Quel est le mécanisme biologique qui fait que le chronotype d'un individu a une incidence sur son risque de développer des maladies cardiométaboliques telles que l'obésité ?
Les personnes ayant un chronotype du soir adhèrent moins à un mode de vie sain et sont plus souvent sédentaires et fumeuses. Toutes ces caractéristiques les exposent à un risque d'obésité et de maladies cardiométaboliques.
Les personnes ayant un chronotype du soir ont généralement un pic de cortisol plus tardif le matin, ce qui les amène à se réveiller plus tard et à se coucher plus tard, allant ainsi à l'encontre du rythme circadien physiologique et les prédisposant à l'insomnie et à l'apnée du sommeil.
Pouvez-vous nous parler des conséquences potentielles à long terme sur la santé des troubles du sommeil non traités chez les personnes ayant des chronotypes spécifiques ?
Les troubles du sommeil qui surviennent principalement chez les personnes ayant un chronotype du soir peuvent déclencher un cercle vicieux ayant des conséquences néfastes à long terme. Des études expérimentales en laboratoire ont démontré que la diminution de la quantité ou de la qualité du sommeil augmente le risque de développer une obésité. La restriction expérimentale du sommeil entraîne également des changements physiologiques, hormonaux et comportementaux liés à l'alimentation qui favorisent un bilan énergétique positif et une augmentation disproportionnée de la consommation alimentaire, une diminution de l'activité physique et une prise de poids. Tous ces facteurs peuvent augmenter le risque à long terme de développer des maladies cardiovasculaires.
Comment le chronotype et les troubles du sommeil interagissent-ils avec d'autres facteurs tels que l'âge, le sexe et le mode de vie ? Le chronotype d'un individu peut-il être modifié ?
Le sommeil et le chronotype changent avec les étapes de la vie et l'âge. Nous savons que l'architecture du sommeil change pendant la grossesse et l'allaitement. Nous savons également que les gens peuvent changer de catégorie de chronotype. Par exemple, nous avons signalé que les femmes ménopausées ont tendance à passer au chronotype matinal, tandis que les femmes préménopausées sont principalement de chronotype intermédiaire.

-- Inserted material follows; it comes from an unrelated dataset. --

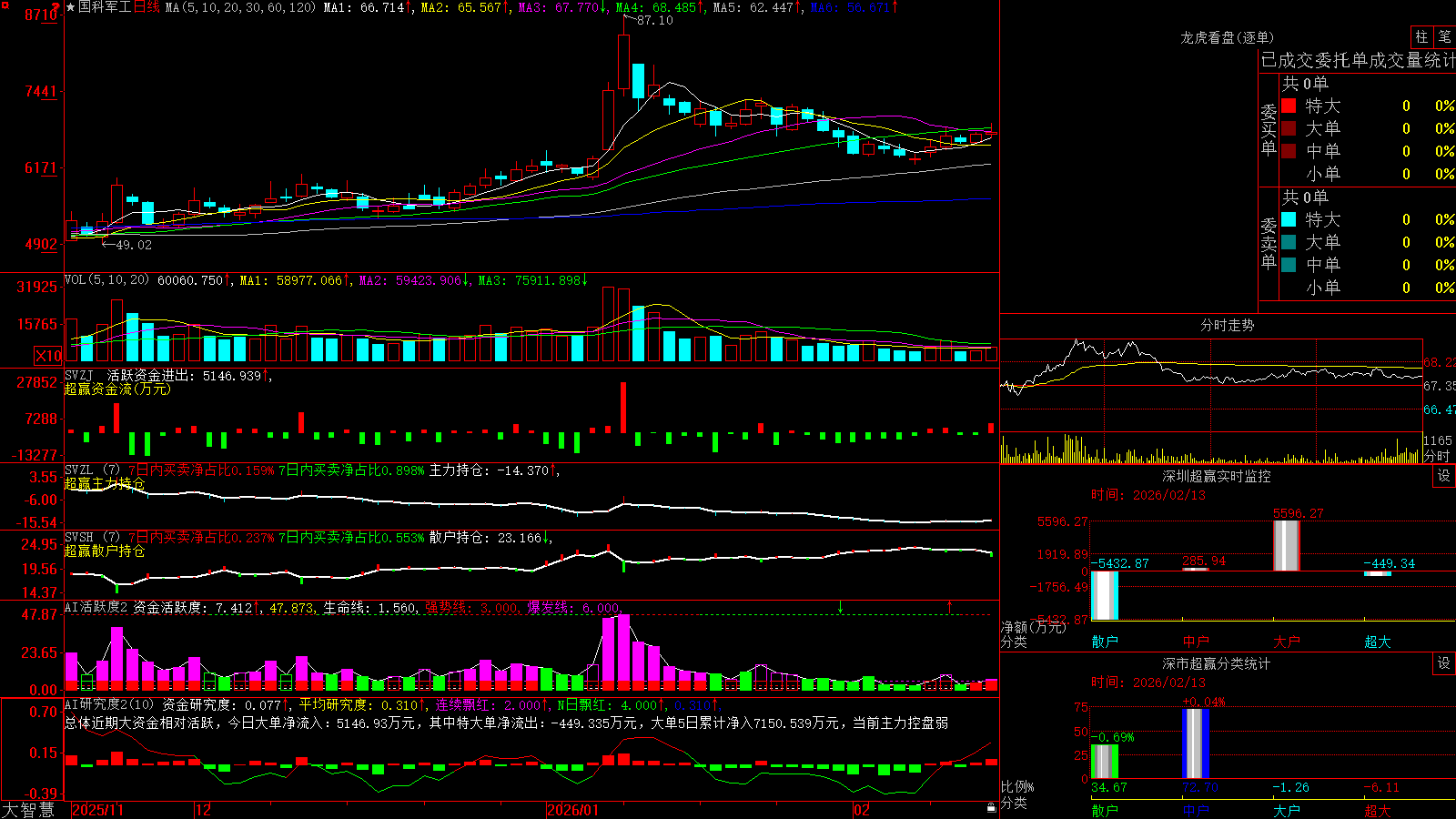The width and height of the screenshot is (1456, 819).
Task: Click the 分时走势 intraday chart panel title
Action: coord(1227,325)
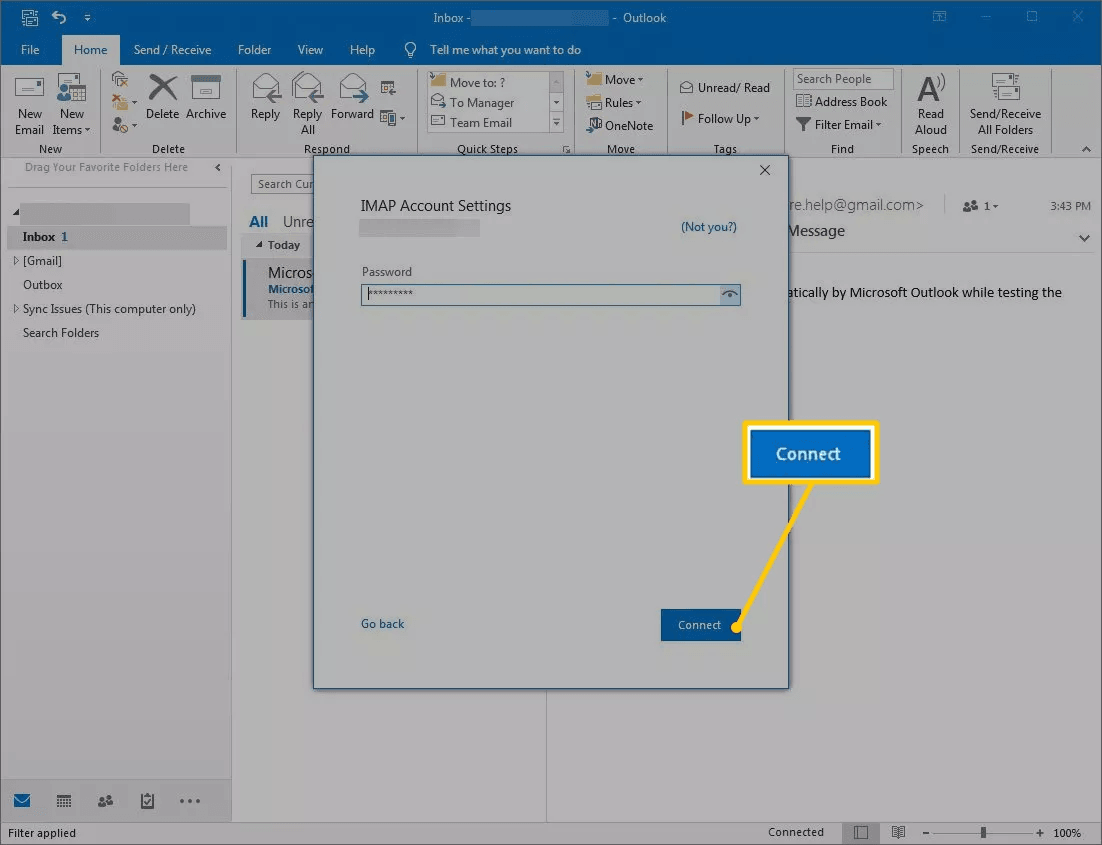Open the Send / Receive tab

Quelle est donc la principale conclusion de vos recherches sur le chronotype et les troubles du sommeil en relation avec l'obésité et d'autres maladies cardiométaboliques ?
Les personnes ayant un chronotype du soir développent plus souvent des troubles du sommeil qui, à leur tour, prédisposent les individus, par le biais de plusieurs mécanismes, à la prise de poids et aux maladies cardiométaboliques liées à l'obésité.
Pouvez-vous nous parler des applications cliniques ou des implications de vos recherches sur le chronotype et les troubles du sommeil ?
Étant donné qu'il a été démontré que les deux catégories de chronotypes et la qualité du sommeil pouvaient avoir une incidence sur le risque d'obésité, il devrait être obligatoire d'évaluer et de cibler le sommeil dans le cadre d'une prise en charge multidisciplinaire de l'obésité.
Comment les différentes approches thérapeutiques, telles que la luminothérapie ou les compléments alimentaires à base de mélatonine, influencent-elles le chronotype et les troubles du sommeil ? Existe-t-il de nouvelles approches thérapeutiques à l'horizon ?
Il n'existe actuellement aucune approche thérapeutique ou nutritionnelle validée pour réaligner les sujets présentant un rythme circadien perturbé. Cependant, des études menées sur des animaux montrent que la mélatonine, ainsi que les régimes cétogènes et méditerranéens, pourraient présenter certains avantages pour les patients.
Comment voyez-vous évoluer le domaine de la recherche sur les chronotypes et les troubles du sommeil ?
Nos recherches soulignent la nécessité d'évaluer les catégories de chronotypes et la qualité du sommeil dans l'évaluation des sujets obèses. Nous espérons donc que, dans un avenir proche, une approche nutritionnelle et thérapeutique ciblant également les dysfonctionnements du rythme circadien sera mise en place. Cela pourrait potentiellement renforcer l'efficacité des traitements actuels contre l'obésité.